Sophia Genetics changera de président début mars

jeudi, 20.02.2020

Le conseil d’administration de l’entreprise vaudoise Sophia Genetics a élu Troy Cox au poste de président.

SM

Troy Cox a rejoint l'entreprise en juillet 2019 en tant que membre du conseil d'administration. Il siège au conseil de plusieurs sociétés en croissance dans les secteurs de la biopharmacie, du diagnostic et des technologies.

La biotech de Saint-Sulpice a choisi un nouveau représentant pour son conseil d’administration. Arrivé au sein de l’assemblée en juillet, Troy Cox en prendra les rênes dès le 1er mars.

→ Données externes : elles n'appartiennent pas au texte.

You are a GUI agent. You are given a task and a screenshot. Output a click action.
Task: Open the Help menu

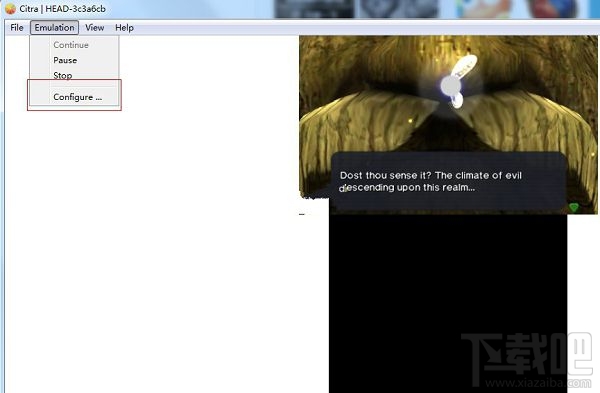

Sophia Genetics commercialise une plateforme d’aide au diagnostic en oncologie et en maladies héréditaires.

«Je suis fier de prendre un rôle moteur en cette période importante d'expansion chez Sophia Genetics», déclare Troy Cox. La carrière de ce dirigeant est jalonnée de succès en médecine de précision. Le plus notable: l’acquisition de Foundation Medicine (FMI) par Roche en 2018, pour laquelle il a tout particulièrement œuvré. Le laboratoire pharmaceutique bâlois avait déboursé 2,4 milliards de dollars pour prendre le contrôle de cette entreprise dont les solutions aident à déterminer le profil génomique d’une tumeur cancéreuse. A l’époque, Roche détenait déjà une grande partie de FMI que Troy Fox avait rejoint en tant que CEO en 2017.

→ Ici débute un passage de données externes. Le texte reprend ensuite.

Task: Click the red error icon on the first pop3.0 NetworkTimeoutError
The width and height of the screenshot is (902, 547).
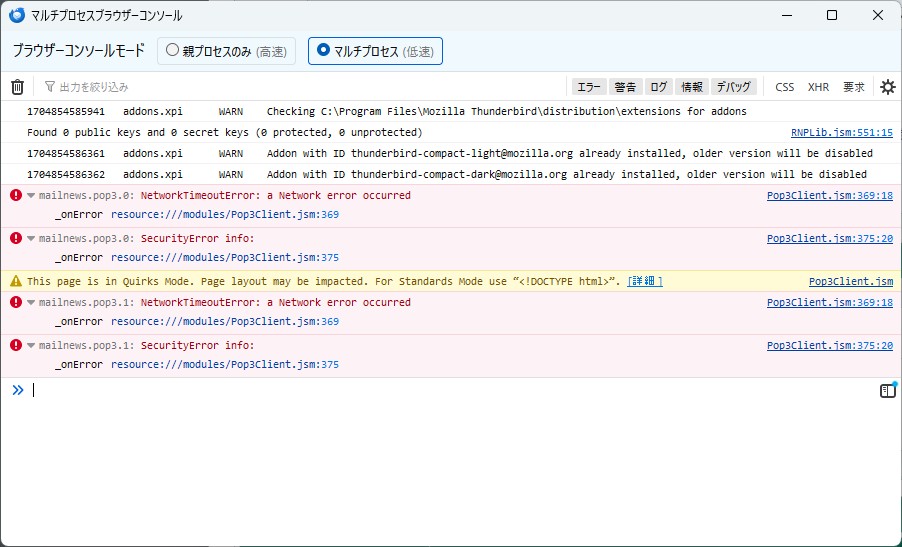Action: coord(16,195)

Auparavant, il a exercé chez Genentech: il a rejoint la firme en 2010 avant de prendre la tête de son entité américaine BioOncology, en 2013. Il a participé au lancement de près de la moitié des produits de ce leader mondial de l'oncologie. Plus tôt, il a occupé diverses positions au sein de nombreuses entreprises du secteur de la santé, notamment UCB BioPharma, Sanofi-Aventis et Schering-Plough.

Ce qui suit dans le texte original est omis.